You certainly couldn’t blame co-founders Owen Kerr and Joe Davenport for wanting to strike while the iron is hot. If the floats of Freelancer.com and OzForex are any guide, there should be no shortage of interest in the fledgling business.
Almost a year after China Investment Corporation reduced its stake in Goodman Group to 9.9 per cent, investment banks are reportedly lining up to participate in a potential offload of the remainder, according to the AFR. CIC said it would not sell for 12 months to restrict its capital gains liabilities and with that period almost at an end, there’s an expectation its 9.9 per cent will soon be up for grabs.
Elsewhere, a survey of industry participants by KPMG has indicated high expectations for further consolidation in the mutual banking sector, according to The Australian.
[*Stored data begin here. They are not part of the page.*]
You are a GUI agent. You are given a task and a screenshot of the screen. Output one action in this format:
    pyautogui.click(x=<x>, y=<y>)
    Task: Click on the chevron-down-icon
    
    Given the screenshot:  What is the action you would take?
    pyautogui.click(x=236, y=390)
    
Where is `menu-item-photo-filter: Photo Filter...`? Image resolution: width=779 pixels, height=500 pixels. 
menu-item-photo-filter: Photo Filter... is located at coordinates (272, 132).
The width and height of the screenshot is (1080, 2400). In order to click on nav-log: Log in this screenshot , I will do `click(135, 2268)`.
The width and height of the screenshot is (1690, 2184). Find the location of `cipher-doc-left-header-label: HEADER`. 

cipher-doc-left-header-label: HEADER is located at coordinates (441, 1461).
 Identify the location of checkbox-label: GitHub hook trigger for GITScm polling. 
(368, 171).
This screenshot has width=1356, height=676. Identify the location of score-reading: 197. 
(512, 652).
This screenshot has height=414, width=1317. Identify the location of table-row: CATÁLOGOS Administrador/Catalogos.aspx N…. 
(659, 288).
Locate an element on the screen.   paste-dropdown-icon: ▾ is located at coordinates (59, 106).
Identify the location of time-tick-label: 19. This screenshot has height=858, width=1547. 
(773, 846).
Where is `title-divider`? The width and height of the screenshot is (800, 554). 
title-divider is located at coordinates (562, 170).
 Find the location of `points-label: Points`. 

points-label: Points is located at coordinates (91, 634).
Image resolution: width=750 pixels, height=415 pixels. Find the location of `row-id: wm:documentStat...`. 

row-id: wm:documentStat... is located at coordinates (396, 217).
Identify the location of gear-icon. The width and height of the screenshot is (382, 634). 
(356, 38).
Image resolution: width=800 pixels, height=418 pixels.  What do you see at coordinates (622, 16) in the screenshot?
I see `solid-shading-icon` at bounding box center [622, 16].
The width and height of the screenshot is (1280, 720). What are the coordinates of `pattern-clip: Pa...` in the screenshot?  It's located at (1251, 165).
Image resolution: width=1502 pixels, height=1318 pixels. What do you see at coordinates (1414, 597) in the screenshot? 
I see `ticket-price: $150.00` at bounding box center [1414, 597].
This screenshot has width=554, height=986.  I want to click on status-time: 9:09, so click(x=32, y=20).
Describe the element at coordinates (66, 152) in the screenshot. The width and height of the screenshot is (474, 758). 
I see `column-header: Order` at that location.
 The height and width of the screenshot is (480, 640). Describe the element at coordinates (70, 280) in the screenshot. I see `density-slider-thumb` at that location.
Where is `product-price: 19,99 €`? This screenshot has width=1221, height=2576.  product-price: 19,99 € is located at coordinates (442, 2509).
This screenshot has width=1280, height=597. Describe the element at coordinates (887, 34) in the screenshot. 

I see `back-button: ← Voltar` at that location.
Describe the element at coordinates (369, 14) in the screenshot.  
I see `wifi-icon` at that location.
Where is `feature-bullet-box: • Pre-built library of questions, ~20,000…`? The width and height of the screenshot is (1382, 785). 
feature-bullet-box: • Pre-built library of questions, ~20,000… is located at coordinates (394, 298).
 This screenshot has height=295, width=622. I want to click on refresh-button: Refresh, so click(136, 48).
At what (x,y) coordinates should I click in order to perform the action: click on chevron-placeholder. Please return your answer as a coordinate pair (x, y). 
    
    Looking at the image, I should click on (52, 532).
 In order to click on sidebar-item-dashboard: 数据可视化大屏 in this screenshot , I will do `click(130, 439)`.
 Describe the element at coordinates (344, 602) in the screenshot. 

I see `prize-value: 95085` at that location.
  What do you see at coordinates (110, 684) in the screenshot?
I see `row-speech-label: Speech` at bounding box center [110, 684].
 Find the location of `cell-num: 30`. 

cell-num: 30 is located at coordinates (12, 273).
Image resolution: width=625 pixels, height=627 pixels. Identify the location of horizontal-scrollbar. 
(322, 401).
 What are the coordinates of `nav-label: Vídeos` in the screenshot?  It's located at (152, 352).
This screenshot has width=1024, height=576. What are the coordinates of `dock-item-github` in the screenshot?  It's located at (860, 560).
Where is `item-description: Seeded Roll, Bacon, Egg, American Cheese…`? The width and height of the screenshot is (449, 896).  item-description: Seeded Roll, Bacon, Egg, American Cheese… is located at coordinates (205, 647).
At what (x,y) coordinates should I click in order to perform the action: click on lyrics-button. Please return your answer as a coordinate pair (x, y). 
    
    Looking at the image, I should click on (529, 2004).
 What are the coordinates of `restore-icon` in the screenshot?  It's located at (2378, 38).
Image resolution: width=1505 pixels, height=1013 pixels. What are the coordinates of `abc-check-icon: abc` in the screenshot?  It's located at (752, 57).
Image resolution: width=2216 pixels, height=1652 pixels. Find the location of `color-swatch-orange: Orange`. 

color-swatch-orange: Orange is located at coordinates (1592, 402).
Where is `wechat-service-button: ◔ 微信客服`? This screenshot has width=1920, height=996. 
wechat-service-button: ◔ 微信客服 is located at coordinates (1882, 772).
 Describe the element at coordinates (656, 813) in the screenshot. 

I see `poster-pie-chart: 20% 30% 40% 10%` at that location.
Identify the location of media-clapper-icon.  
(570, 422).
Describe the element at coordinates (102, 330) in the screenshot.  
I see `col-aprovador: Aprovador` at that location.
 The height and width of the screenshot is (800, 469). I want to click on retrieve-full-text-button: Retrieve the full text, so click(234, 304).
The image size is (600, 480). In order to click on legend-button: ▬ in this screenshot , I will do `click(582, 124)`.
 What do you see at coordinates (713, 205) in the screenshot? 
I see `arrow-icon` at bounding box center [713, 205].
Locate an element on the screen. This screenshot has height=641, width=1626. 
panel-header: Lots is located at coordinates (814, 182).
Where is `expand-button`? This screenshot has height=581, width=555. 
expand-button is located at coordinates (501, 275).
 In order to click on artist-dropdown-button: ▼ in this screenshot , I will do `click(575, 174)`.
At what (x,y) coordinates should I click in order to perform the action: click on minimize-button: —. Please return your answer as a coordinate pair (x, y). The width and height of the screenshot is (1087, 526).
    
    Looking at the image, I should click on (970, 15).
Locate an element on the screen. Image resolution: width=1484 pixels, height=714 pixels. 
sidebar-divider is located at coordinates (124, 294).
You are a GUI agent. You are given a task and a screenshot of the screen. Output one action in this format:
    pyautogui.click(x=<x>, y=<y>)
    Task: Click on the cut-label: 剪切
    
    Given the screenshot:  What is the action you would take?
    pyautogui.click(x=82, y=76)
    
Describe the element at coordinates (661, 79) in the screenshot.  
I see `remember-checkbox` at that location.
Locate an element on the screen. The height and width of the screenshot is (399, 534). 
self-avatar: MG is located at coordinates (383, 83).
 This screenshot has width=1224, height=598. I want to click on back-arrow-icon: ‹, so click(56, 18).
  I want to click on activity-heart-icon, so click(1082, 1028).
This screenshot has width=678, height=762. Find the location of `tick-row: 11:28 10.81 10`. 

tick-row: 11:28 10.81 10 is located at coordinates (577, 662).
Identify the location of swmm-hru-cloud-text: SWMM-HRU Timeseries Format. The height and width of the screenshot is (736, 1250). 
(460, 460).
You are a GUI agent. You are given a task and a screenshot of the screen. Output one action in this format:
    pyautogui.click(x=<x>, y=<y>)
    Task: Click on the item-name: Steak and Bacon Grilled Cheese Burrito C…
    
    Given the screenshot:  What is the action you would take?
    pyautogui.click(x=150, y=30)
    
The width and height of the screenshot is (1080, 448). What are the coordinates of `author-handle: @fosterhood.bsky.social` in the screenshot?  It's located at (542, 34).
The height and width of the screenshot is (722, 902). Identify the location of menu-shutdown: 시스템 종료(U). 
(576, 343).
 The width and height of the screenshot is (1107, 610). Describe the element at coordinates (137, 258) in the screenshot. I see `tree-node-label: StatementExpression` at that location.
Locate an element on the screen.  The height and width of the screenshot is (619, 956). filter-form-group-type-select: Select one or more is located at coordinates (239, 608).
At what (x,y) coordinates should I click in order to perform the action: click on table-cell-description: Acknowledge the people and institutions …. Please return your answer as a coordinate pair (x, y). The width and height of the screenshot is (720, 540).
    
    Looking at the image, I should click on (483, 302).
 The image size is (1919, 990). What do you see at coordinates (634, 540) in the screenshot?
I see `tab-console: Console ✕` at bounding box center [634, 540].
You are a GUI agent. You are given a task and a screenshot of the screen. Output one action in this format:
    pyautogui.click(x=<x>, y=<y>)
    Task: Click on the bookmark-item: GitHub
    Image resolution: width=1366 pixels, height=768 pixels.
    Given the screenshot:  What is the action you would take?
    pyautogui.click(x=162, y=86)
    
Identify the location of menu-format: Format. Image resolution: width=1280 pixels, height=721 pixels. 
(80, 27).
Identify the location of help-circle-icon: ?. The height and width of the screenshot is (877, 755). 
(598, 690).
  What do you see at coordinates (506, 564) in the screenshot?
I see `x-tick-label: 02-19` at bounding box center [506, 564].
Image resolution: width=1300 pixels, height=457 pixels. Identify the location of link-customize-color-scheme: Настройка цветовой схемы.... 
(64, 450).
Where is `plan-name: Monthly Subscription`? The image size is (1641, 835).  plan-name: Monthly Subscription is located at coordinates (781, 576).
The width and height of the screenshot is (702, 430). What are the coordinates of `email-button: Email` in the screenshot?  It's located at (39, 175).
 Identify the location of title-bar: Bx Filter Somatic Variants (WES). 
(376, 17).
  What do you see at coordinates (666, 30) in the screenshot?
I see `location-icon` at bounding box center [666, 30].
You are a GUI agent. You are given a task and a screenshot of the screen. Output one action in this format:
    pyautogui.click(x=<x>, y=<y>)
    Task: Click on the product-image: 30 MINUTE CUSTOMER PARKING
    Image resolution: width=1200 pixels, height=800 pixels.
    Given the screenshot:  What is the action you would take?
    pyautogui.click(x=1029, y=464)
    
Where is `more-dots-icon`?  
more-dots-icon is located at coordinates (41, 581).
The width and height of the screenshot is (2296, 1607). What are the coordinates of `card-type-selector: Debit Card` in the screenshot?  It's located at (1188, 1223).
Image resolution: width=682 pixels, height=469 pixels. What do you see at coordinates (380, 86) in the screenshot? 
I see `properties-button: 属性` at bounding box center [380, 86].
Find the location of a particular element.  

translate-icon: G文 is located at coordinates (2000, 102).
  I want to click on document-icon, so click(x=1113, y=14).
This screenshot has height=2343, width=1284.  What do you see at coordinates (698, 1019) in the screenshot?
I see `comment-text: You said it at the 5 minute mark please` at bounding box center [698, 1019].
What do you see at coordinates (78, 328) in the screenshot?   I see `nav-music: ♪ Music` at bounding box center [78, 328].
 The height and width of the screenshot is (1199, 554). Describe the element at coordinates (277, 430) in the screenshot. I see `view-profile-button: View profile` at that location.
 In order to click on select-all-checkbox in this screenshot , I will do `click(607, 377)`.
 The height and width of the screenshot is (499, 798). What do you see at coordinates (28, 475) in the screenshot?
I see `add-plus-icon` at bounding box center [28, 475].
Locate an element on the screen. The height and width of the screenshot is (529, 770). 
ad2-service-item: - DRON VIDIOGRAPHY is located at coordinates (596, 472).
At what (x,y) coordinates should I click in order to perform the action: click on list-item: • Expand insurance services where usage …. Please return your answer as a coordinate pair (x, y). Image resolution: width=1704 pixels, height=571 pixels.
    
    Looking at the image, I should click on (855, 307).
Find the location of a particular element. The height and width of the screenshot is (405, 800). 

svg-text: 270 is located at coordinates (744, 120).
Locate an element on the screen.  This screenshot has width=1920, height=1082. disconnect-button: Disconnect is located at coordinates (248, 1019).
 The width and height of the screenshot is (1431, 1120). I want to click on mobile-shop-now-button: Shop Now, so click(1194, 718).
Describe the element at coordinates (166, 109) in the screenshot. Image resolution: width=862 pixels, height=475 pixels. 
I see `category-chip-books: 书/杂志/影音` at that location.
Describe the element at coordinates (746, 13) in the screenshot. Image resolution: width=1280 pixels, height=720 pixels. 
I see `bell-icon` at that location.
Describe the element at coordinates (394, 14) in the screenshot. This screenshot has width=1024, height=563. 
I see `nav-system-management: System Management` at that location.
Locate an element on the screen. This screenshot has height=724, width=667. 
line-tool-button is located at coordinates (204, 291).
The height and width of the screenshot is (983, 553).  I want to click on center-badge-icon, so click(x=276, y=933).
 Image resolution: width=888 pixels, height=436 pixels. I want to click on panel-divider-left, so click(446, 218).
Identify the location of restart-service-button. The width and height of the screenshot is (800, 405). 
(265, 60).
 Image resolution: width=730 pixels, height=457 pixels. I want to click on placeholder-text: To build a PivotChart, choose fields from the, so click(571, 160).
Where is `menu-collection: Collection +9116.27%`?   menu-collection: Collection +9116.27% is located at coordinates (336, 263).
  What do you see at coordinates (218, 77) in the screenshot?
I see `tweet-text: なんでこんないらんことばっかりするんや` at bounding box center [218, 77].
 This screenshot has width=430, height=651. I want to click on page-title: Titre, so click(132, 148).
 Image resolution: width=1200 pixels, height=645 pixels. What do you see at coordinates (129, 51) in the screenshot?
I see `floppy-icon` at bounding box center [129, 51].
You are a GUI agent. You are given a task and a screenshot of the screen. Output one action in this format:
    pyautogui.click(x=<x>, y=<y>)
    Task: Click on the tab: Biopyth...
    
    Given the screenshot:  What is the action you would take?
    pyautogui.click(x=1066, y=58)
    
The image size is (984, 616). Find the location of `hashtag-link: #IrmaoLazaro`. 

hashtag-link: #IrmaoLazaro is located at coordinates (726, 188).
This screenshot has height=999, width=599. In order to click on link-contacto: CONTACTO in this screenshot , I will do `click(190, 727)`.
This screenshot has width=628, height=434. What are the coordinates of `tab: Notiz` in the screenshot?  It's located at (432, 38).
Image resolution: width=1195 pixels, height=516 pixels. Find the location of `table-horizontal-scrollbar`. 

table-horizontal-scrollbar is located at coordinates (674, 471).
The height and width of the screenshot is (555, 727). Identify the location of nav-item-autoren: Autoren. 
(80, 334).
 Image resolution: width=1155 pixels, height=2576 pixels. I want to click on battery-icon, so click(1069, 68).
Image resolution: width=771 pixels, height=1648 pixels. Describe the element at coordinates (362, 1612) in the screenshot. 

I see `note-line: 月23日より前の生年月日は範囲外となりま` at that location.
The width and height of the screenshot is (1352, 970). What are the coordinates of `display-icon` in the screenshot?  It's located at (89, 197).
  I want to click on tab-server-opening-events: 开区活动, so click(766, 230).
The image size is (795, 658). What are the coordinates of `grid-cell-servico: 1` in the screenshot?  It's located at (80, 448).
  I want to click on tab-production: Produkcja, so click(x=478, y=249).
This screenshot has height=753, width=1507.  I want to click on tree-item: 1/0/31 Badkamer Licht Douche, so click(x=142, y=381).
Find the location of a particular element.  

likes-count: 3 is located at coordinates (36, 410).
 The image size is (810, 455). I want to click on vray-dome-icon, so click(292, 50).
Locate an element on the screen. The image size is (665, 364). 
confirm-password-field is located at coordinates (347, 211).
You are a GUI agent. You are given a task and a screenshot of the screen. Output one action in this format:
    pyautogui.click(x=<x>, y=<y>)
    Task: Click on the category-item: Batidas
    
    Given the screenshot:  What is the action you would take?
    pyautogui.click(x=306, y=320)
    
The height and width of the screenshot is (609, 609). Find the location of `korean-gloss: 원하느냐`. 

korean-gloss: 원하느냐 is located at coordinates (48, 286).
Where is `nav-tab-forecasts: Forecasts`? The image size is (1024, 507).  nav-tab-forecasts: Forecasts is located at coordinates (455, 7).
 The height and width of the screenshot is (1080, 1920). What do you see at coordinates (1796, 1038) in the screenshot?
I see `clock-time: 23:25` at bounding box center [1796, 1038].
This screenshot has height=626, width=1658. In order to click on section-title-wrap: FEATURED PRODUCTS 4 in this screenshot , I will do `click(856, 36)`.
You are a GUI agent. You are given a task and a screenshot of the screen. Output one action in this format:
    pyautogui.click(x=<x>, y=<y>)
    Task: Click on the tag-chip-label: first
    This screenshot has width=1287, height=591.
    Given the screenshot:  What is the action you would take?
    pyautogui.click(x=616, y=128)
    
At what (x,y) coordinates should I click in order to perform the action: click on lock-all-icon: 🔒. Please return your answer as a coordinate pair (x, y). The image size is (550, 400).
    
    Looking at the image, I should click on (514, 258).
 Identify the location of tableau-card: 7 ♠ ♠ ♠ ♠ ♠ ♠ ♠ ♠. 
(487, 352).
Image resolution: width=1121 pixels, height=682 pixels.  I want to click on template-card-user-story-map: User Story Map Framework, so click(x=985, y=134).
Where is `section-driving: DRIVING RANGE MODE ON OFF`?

Around 90 per cent of the credit unions, building societies and mutual banks called upon for the research expect the industry to shrink to below 80 companies within five years, from 106 now.
Meanwhile, Credit Suisse is reportedly the frontrunner to win a lucrative government tender to advise on a new deal between Telstra and NBN Co.
Finally, it appears as if Dexus Property Group will certainly have to raise its offer for Commonwealth Property Office Fund if it wants any chance of gaining control, with recent share price movements forcing its bid further away from the proposal put forward by rival suitor GPT Group.